Passage to read
- Opening Delimiter -
23
Mar
Claude Debussy: En Bateau, 1889 (Perényi Miklós - cello, Kocsis Zoltán - piano)
Featured paintings:
Mary Cassatt: Summertime (1894)
Frederick Childe Hassam: The White Dory (1895)
Manet: Boating (1874)
Monet: On a Boat (1887), The Boat Studio (1876), Water Lilies (1899, 1903, 1904, 1906, 1915, 1917)
Renoir: The yawl (1875)
Debussy’s Petite Suite (1886-1889) was originally written for piano, four hands and first performed in 1889 by Debussy and pianist–publisher Jacques Durand at a salon in Paris. The pieces were transcribed several times; our version of En bateau is written for cello and piano. Petite Suite has four movements: 1. En bateau („Sailing”), 2. Cortège („Retinue”), 3. Menuet, 4. Ballet. It may have been written upon request – possibly from Durand – for a piece that would be accessible to skilled amateurs, as its simplicity is in stark contrast with the modernist works that Debussy wrote at the time. The first two movements are settings of poems from the volume Fêtes galantes by Paul Verlaine. His poem En bateau (from Fêtes galantes) influenced Debussy to compose his charming piece with the same title. The poems evoke the era of 18th-century aristocrats on country outings, the world depicted in the fanciful paintings of Fragonard and Watteau.
- Closing Delimiter -
Extracted entries
- Opening Delimiter -
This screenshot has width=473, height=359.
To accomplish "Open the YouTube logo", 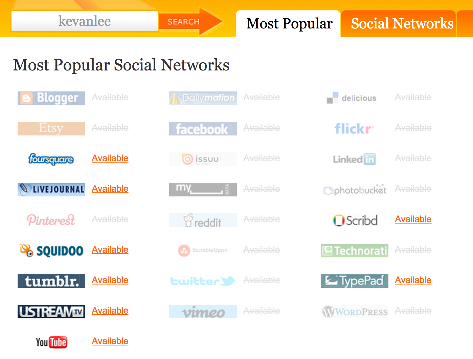I will (x=51, y=342).
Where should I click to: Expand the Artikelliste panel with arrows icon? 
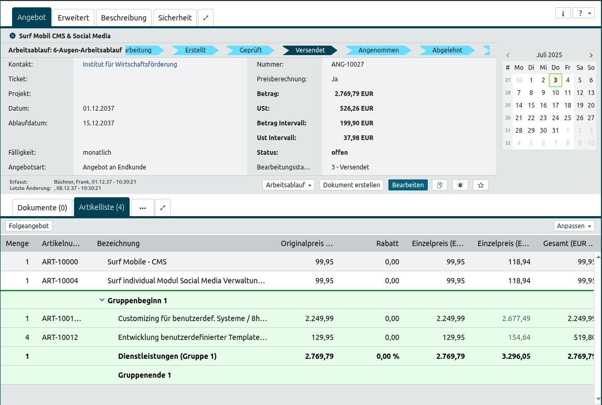163,208
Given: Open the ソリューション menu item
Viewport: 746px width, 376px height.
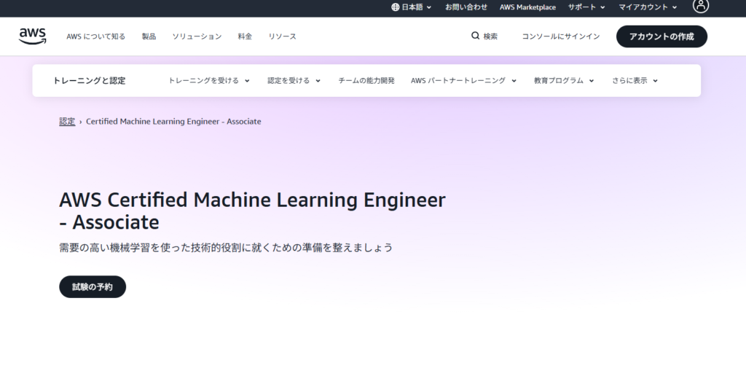Looking at the screenshot, I should coord(197,36).
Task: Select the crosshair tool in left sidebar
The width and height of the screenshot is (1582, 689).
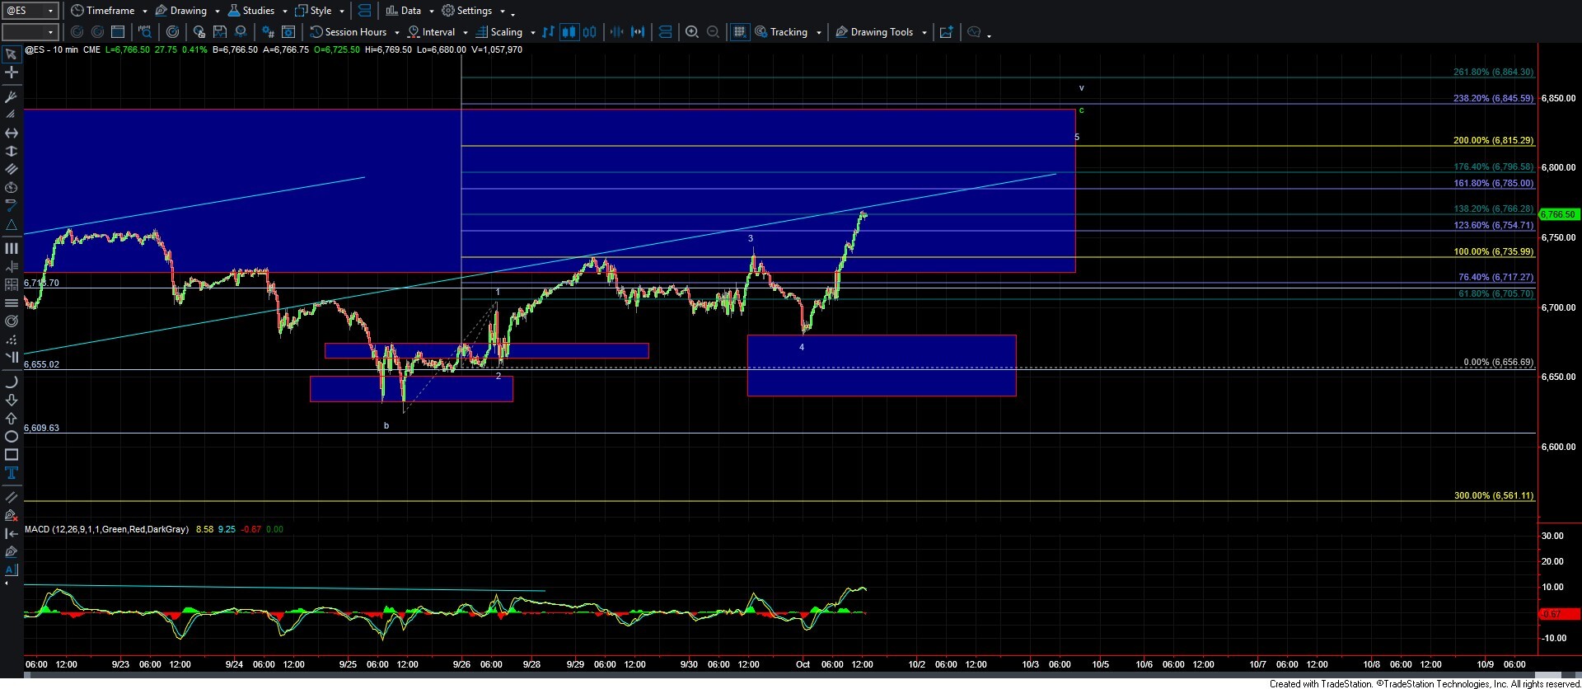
- Closing Delimiter -
Task list
a) In the Debussy passage, who performed Petite Suite with Debussy at its 1889 premiere?
b) From the Debussy passage, copy the part that opens with the words containing "Frederick Childe Hassam: The" and closes with "The yawl (1875)".

Answers by item
a) Pianist–publisher Jacques Durand.

b)
Frederick Childe Hassam: The White Dory (1895)
Manet: Boating (1874)
Monet: On a Boat (1887), The Boat Studio (1876), Water Lilies (1899, 1903, 1904, 1906, 1915, 1917)
Renoir: The yawl (1875)